I wouldn't be surprised if my math was wrong but I can't quite follow yours. ts_zip(171 MB you say)+llm-enwik9(135MB) = 306MB is still larger than xz(0.3MB)+xz-enwik9(213MB) = 213MB.

zamadatix · on Dec 31, 2024

I done did went and copied the enwik8 value for ts_zip when doing that compare, good catch!

I guess that leaves the question of "how well does the LLM's predictions work for things we're certain weren't in the test data set". If it's truly just the prebuilt RWKV then it is only trained on enwik8 and enwik9 is already a generalization but there's nothing really guaranteeing that assumption. On the other hand... I can't think of GB class open datasets of plain english to test with that aren't already in use on the page.
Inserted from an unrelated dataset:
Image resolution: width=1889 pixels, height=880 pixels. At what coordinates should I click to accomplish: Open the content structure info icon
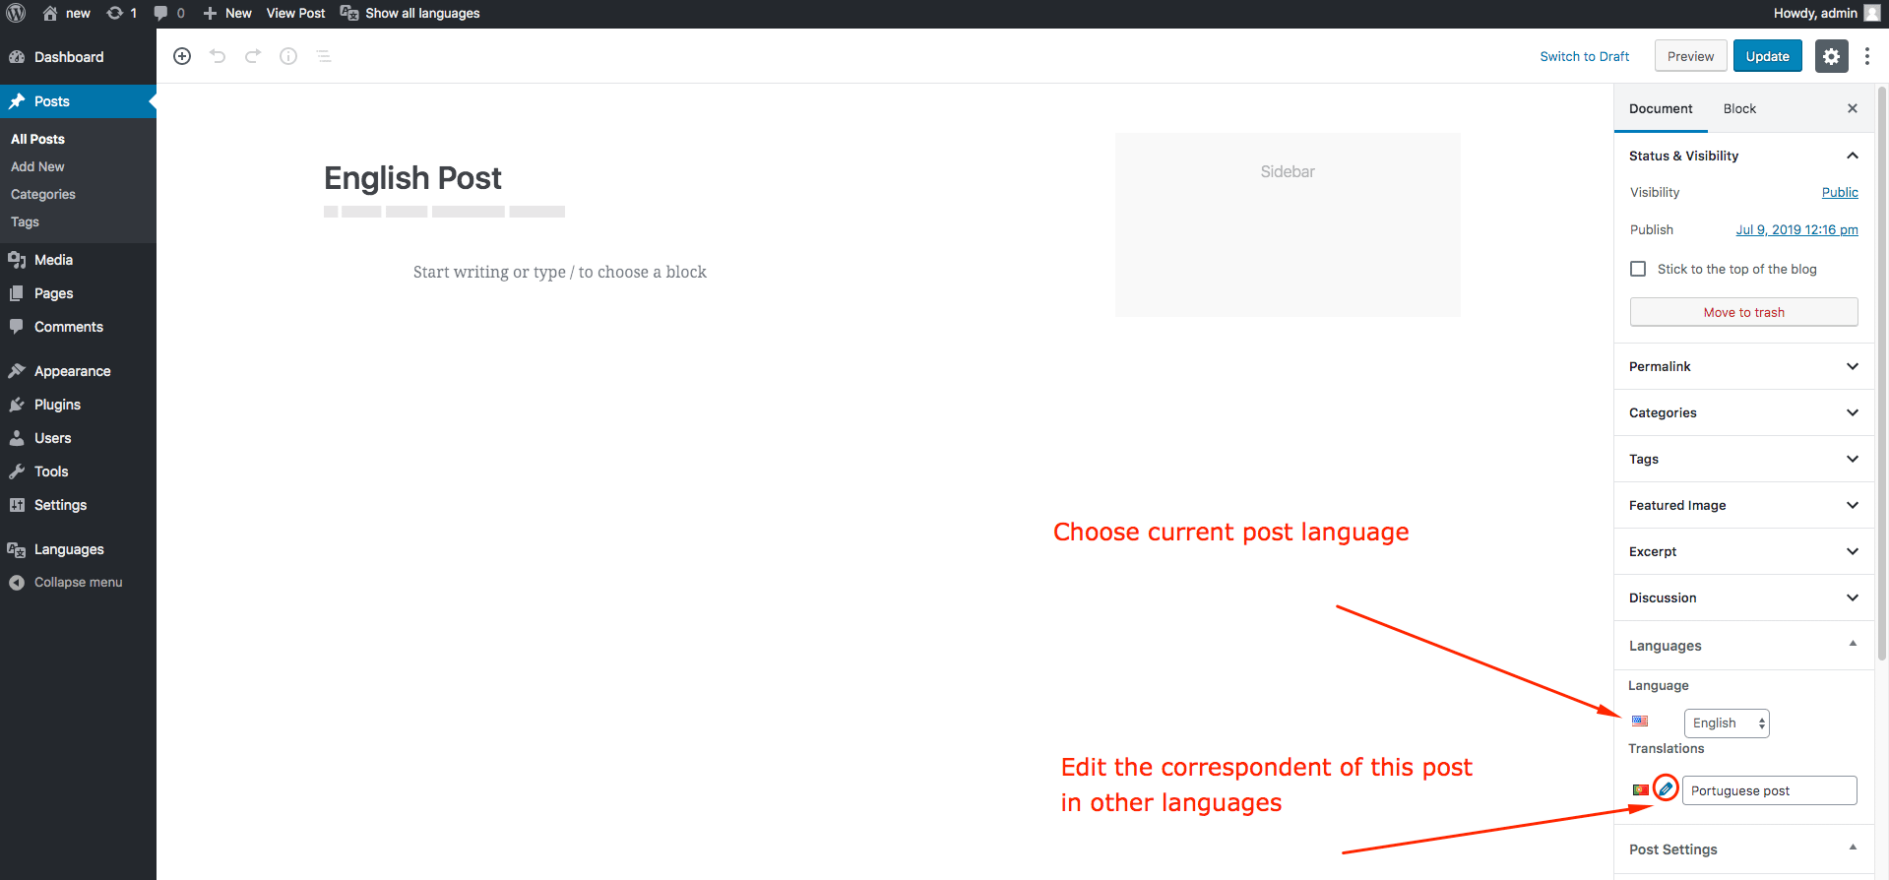(x=288, y=56)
pmayrgundter · on Dec 30, 2024

Not following. That top entry is marked as Transformer, which does mean it's an LLM

zamadatix · on Dec 31, 2024

Of the two nncp uses transformers but isn't an LLM while ts_zip doesn't use transformers but is an LLM. Remember LLM just means large language model, it doesn't make any assumptions about how it's built. Similarly transformers just relate tokens according to attention, they don't make any assumptions those tokens must represent natural language.

I.e. anything you can tokenize can be wrangled using a transformer, not just language. Thankfully the same author also has a handy example of this: transformer based audio compression https://bellard.org/tsac/

pmayrgundter · on Dec 31, 2024

Fair nuff. Thanks!

binary132 · on Dec 30, 2024

If you’re compressing 100 or 100k such datasets, presuming that it is not custom tuned for this corpus, then wouldn’t you still save much more than you spend?

remram · on Dec 30, 2024

I'm not saying the result is completely useless, I am comparing it to the age-old technique of using a dictionary. Does this new LLM-powered technique improve upon the old dictionary technique?

Dictionaries also don't require a GPU or this amount of RAM.

Where I assume LLMs would shine is lossy compression.

binary132 · on Dec 30, 2024

Ah ok, I think we made different assumptions about whether the model was specific to the particular dataset so each one would need a new model — a dictionary is specific to the particular dataset being compressed, right? I was thinking the LLM would be a general-purpose text compression model.

remram · on Dec 31, 2024

Not particularly. You could make a dictionary from "the English web", with common character sequences found on those sites you use as input.

ksec · on Dec 30, 2024

I have the same question, what is the different between LLM and Dictionary in the context of compression. Can I not "train" a dictionary?

binary132 · on Dec 30, 2024

AIUI, a dictionary is built during compression to specify the heuristics of a particular dataset and belongs to that specific dataset only. For example, it could be a ranking of the most frequent 10 symbols in the compressed file. That will be different for every input file.

mbreese · on Dec 31, 2024

> That will be different for every input file

That could be different for every input file, but it doesn't have to be. It could also be a fixed dictionary. For example, ZLIB allows for a user-defined dictionary [1].

In this case, I'd consider the LLM to be a fixed dictionary of sorts. A very large, fixed dictionary with probabilistic return values.

[1] https://www.rfc-editor.org/rfc/rfc1950#page-9

binary132 · on Dec 31, 2024

Ah, I see. I’d never thought of the possibility of using a dictionary not created specifically from the given input dataset, heh

mbreese · on Dec 31, 2024

Admittedly, I don’t think it is common, but I think there was a project a few years ago (Google?) that tried to compress HTML using at least a partially fixed dictionary.

Nowadays though, it’s apparently still something that’s being tried. Chrome now supports shared dictionaries for Zstd and Brotli. One idea being, you would likely benefit from having a shared dictionary used to decompress multiple artifacts for a site. But, you many not want everything compressed all together, so this way you get the compression benefit, but can have those artifacts split into different files.

https://developer.chrome.com/blog/shared-dictionary-compress...

KTibow · on Dec 30, 2024

Notably, solutions specialized for enwik9 (specifically fx2-cmix) take up only 110 MB, including the size of the decompressor.